5.3. Role of Feature Extraction
The effectiveness of different feature extraction methods varied across models, with combined features (e.g., pre-processed spectrum with its first derivative) generally leading to better performance. This suggests that incorporating multiple levels of spectral information helps in capturing more discriminative features, which is particularly beneficial for complex models like CNNs. The superior performance of the “prep + der1” combination in the CNN model highlights the importance of selecting appropriate feature vectors that align with the model’s architecture and learning capacity.

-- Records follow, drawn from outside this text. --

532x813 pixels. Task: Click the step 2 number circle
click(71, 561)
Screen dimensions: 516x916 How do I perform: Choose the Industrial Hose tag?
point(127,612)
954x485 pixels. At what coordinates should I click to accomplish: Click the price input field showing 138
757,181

5.4. Implications for Practical Application
The findings from this study have practical implications for the development of NIR-based fish safety testing tools. The high accuracy achieved by the CNN model, particularly at the stomach region, suggests that such models could be integrated into rapid, non-destructive testing devices. These devices could offer food safety authorities and industry stakeholders a cost-effective alternative to traditional laboratory methods, allowing for on-site testing and quicker decision-making regarding fish safety.
However, the study also points to limitations, such as the relatively small dataset and the use of a low-cost NIR scanner, which may affect the generalizability of the results. Despite efforts to mitigate this through techniques like dropout and SMOTE, the potential for overfitting in CNN models is another consideration that warrants further exploration.

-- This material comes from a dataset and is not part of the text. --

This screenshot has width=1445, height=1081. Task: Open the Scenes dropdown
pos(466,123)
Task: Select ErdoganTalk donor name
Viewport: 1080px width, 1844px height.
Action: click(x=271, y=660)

5.5. Future Research Directions
To build on these findings, future research should focus on expanding the dataset in terms of both sample size and species diversity and exploring the use of higher-quality NIR equipment. Additionally, investigating other safety-related compounds in fish, such as histamine or borax, would help validate the broader applicability of NIR spectroscopy combined with ML/DL methods. Further research could also explore the integration of chemometrics and multivariate data analysis to enhance feature extraction and model performance, potentially enabling more sophisticated classification systems capable of distinguishing among multiple safety classes.
To summarize, this study has laid a strong foundation for the use of NIR spectroscopy and machine learning in fish safety assessment, with significant implications for both research and practical applications in food safety.